Return each line of the data below that contains the word "height".

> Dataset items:
┄┄┄┄┄┄┄┄┄┄┄┄┄┄┄┄┄┄┄┄
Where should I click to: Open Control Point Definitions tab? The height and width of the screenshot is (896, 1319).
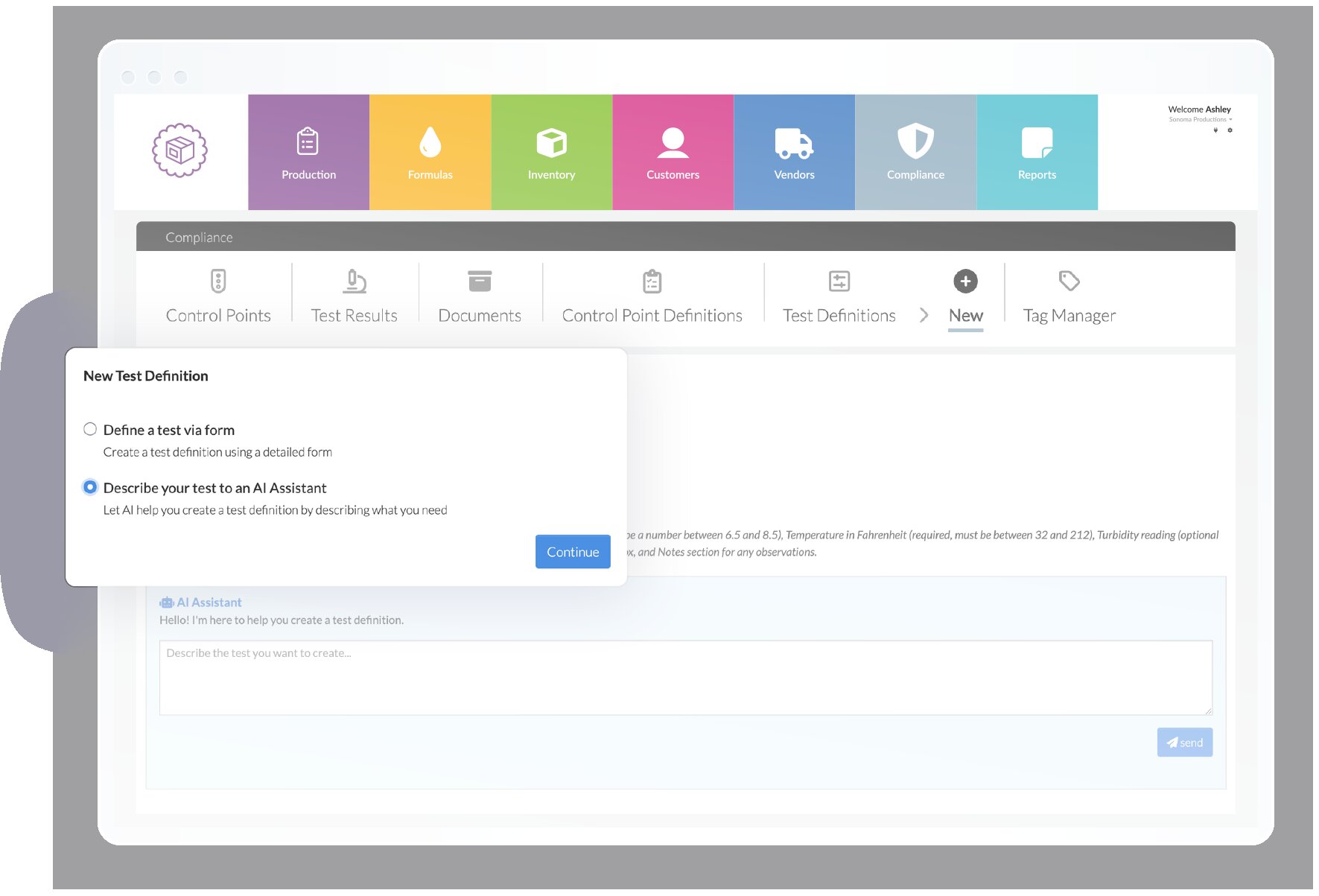coord(652,298)
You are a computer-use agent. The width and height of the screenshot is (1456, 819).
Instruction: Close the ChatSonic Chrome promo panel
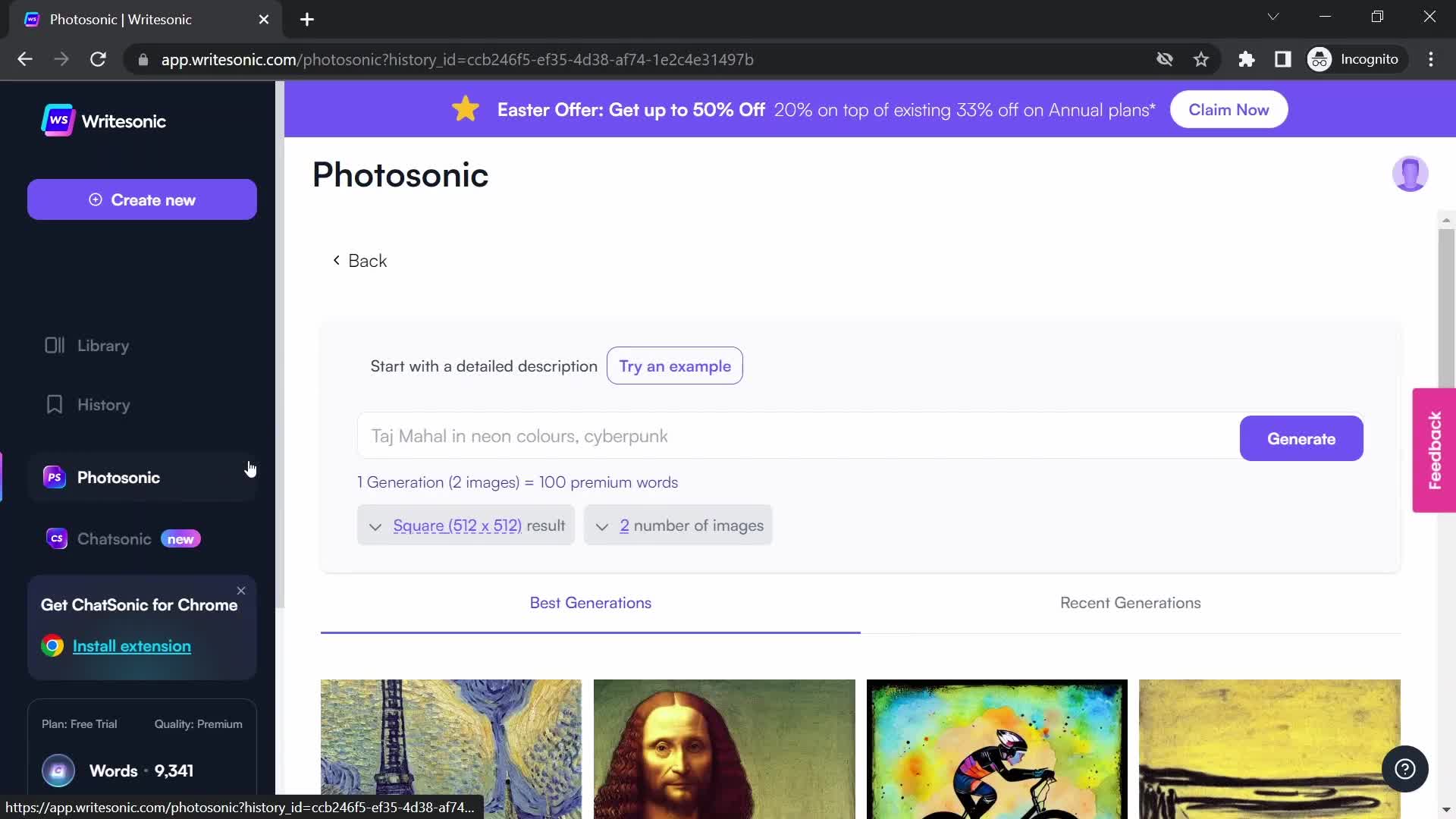point(240,589)
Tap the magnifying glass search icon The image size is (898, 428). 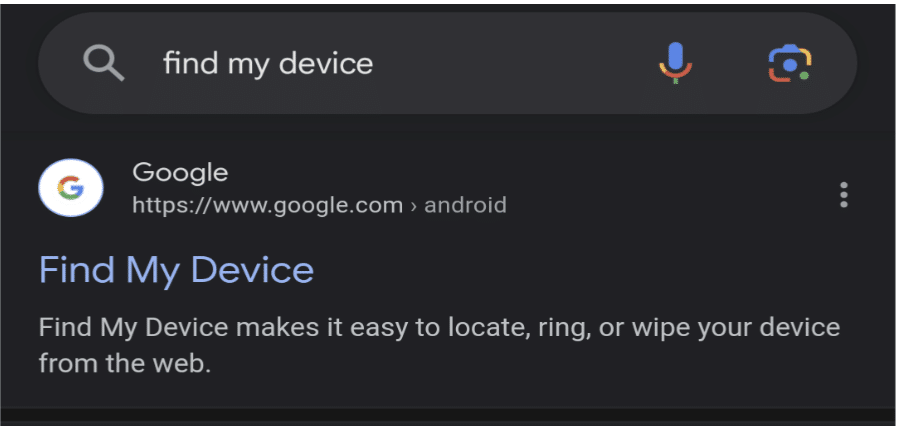point(104,64)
┄┄┄┄┄┄┄┄┄┄┄┄┄┄┄┄┄┄┄┄
> WRITTEN RESPONSE:
Where should I click to: Open Control Point Definitions tab? The height and width of the screenshot is (896, 1319).
You are a computer-use agent. The width and height of the screenshot is (1456, 819).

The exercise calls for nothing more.